O Hotel Tambaú fazia parte da Rede Tropical de Hotéis, que pertencia à antiga Varig. A partir de 2006, passou por diversas dificuldades, até fechar as portas em 2020. Em 2020 e 2021, houve leilões para pagamento de dívidas da rede. O local chegou a ser arrematado duas vezes, no entanto, entre polêmicas, desistências e batalhas judiciais a decisão definitiva foi tomada, pelo Superior Tribunal de Justiça (STJ), no último dia 13.
Contenda
Em outubro de 2020, o Hotel Tambaú foi arrematado, em leilão, por R$ 40,02 milhões pelo Grupo AG Hoteis. Pouco tempo depois, o grupo desistiu da compra, o que levou à convocação do segundo colocado, o jornalista e advogado paraibano Rui Galdino, que teria feito um lance de R$ 40 milhões.
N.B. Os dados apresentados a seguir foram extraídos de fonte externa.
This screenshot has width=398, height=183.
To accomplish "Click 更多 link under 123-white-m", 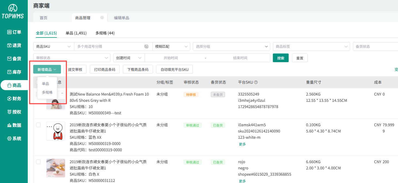I will [242, 144].
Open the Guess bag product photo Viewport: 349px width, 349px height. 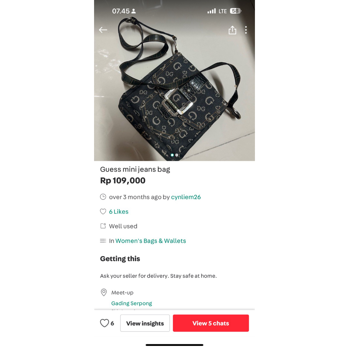[174, 89]
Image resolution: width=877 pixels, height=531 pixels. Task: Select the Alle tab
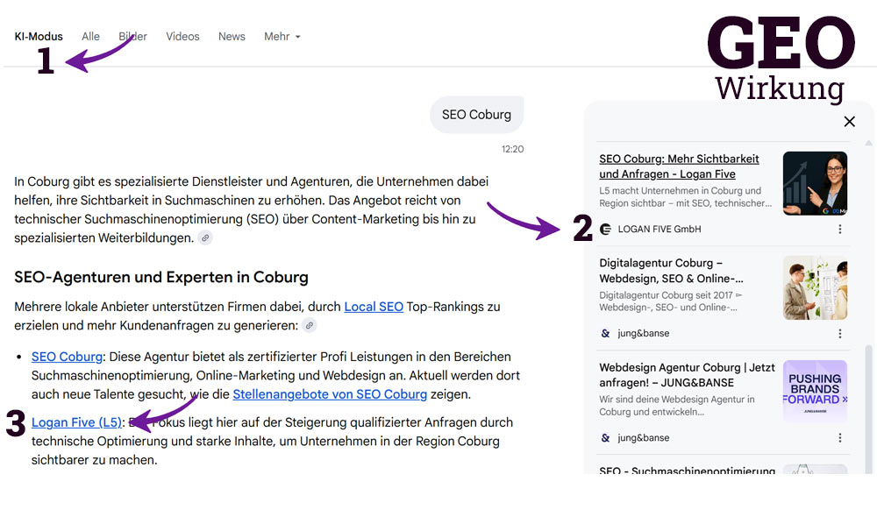click(90, 36)
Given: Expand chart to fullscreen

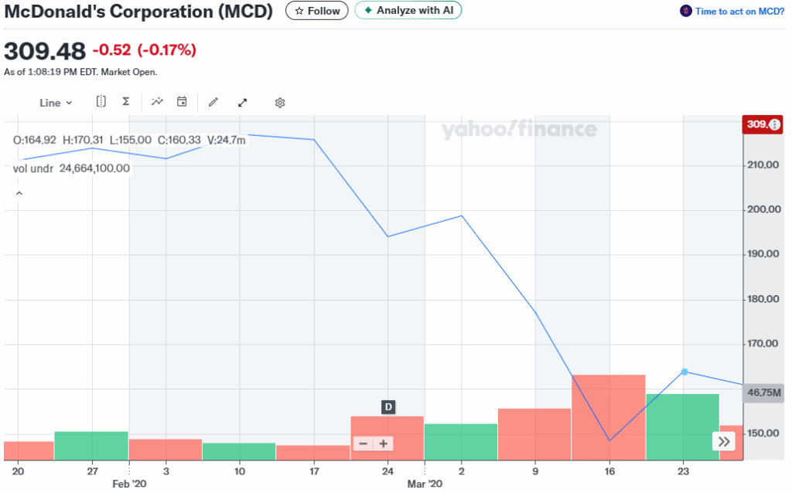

Contudo, Galdino afirmou que seu lance real teria sido de R$ 15 milhões e também renunciou do negócio. Diante do impasse, a Justiça determinou a realização de um novo leilão. Antes que isso ocorresse, Galdino decidiu pagar os R$ 40 milhões, efetuando o sinal e a comissão do leiloeiro. No entanto, não honrou as parcelas restantes, comprometendo a compra.
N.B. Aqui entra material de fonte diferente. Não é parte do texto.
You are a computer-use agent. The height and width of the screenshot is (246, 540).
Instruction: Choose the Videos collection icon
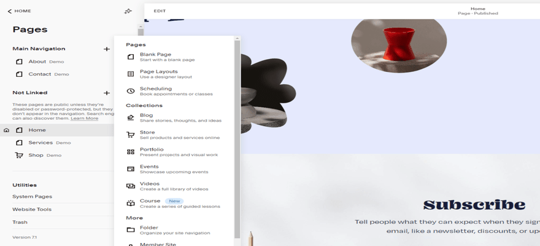(x=130, y=186)
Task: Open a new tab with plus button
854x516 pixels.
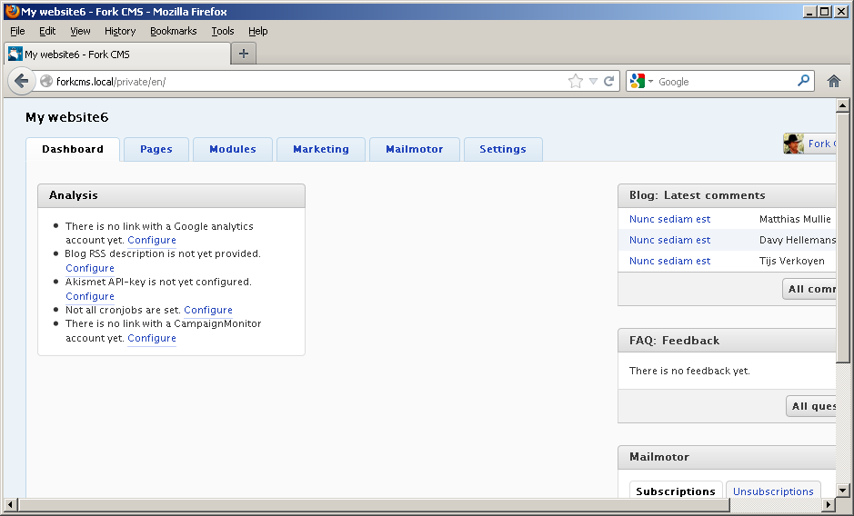Action: tap(243, 54)
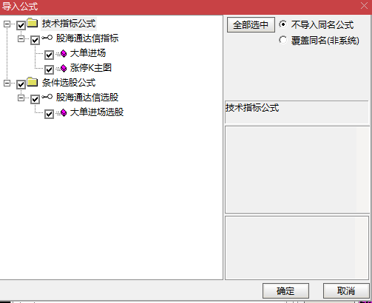Confirm import with 确定 button
372x303 pixels.
point(285,290)
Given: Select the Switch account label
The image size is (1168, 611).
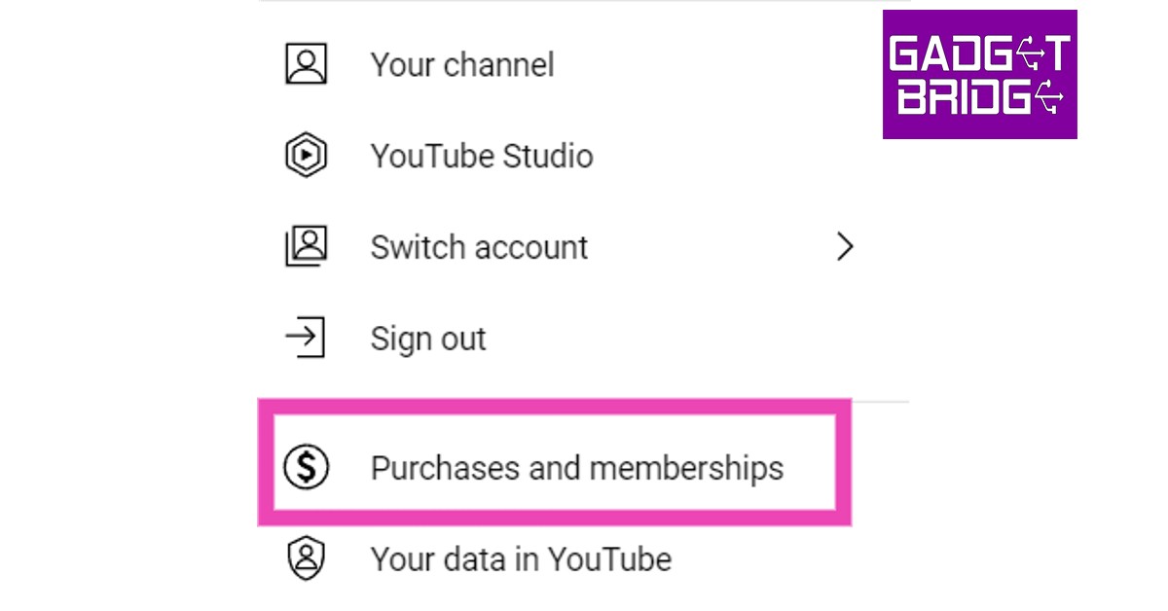Looking at the screenshot, I should [479, 247].
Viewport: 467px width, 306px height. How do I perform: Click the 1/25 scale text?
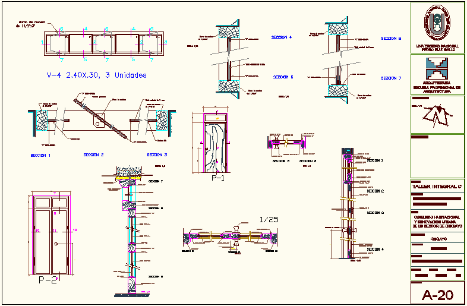(x=269, y=219)
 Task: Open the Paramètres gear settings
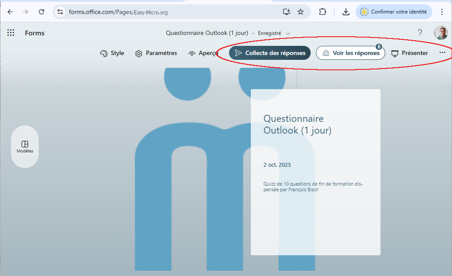pyautogui.click(x=156, y=53)
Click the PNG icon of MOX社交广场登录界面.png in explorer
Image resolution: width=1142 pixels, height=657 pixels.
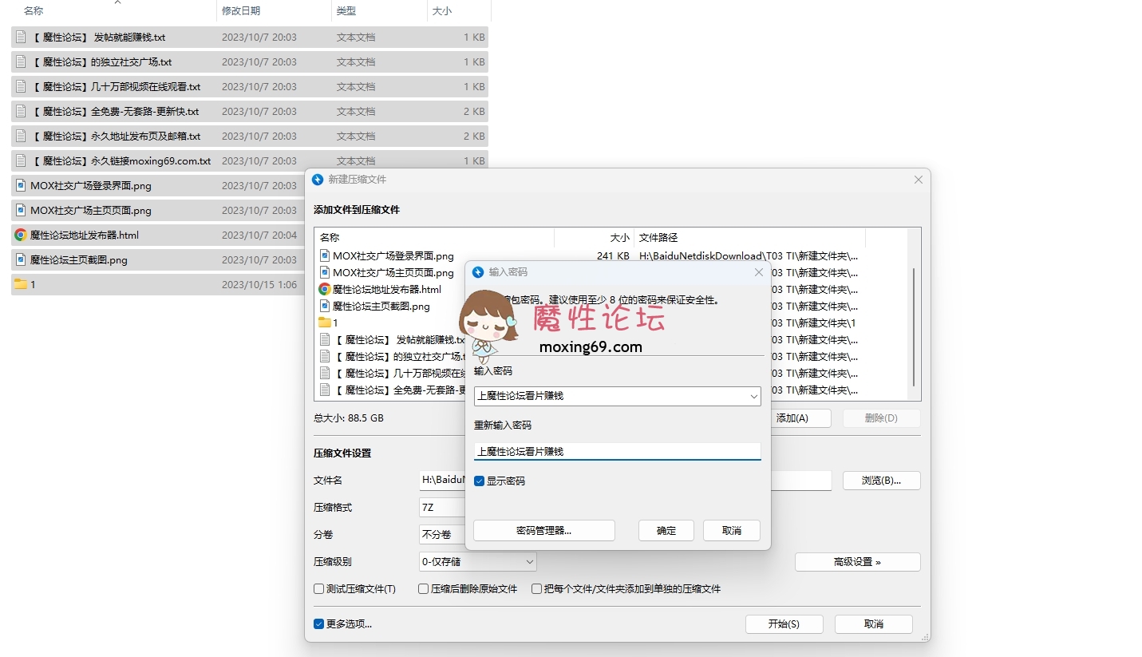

Em fevereiro de 2021, o Grupo AG venceu o segundo leilão com um novo lance de R$ 40,6 milhões. A empresa pagou a primeira parcela e dividiu o restante em 80 vezes. Enquanto isso, Rui Galdino foi substituído no processo pelo empresário e ex-deputado paraibano André Amaral, sócio da Ampar Hotelaria.
Em junho de 2022, a Ampar quitou todas as pendências do primeiro leilão, inclusive impostos e taxas, e formalizou a documentação para consolidar a posse do imóvel. O Tribunal de Justiça do Rio de Janeiro anulou o segundo leilão e reconheceu a validade do primeiro, confirmando a vitória de Rui Galdino.
Contudo, o Grupo AG Hoteis recorreu ao STJ, alegando que a Ampar não havia participado do leilão. Mesmo diante do impasse judicial, o grupo continuou pagando as parcelas do segundo leilão. Em decisão final, o STJ deu ganho de causa ao Grupo A. Gaspar, concedendo à empresa o direito de posse definitiva do Hotel Tambaú, encerrando a disputa após cinco anos.
“Essa demora prejudicou todo mundo. João Pessoa deixou de arrecadar impostos, de gerar empregos. Mas agora, com a decisão do STJ, temos segurança jurídica para seguir adiante. Já estamos em campo, conversando com a Prefeitura, com arquitetos, com técnicos. Vamos fazer tudo dentro da legalidade e com transparência”, finalizou Gaspar.
*Matéria publicada originalmente na edição impressa do dia 21 de maio de 2025.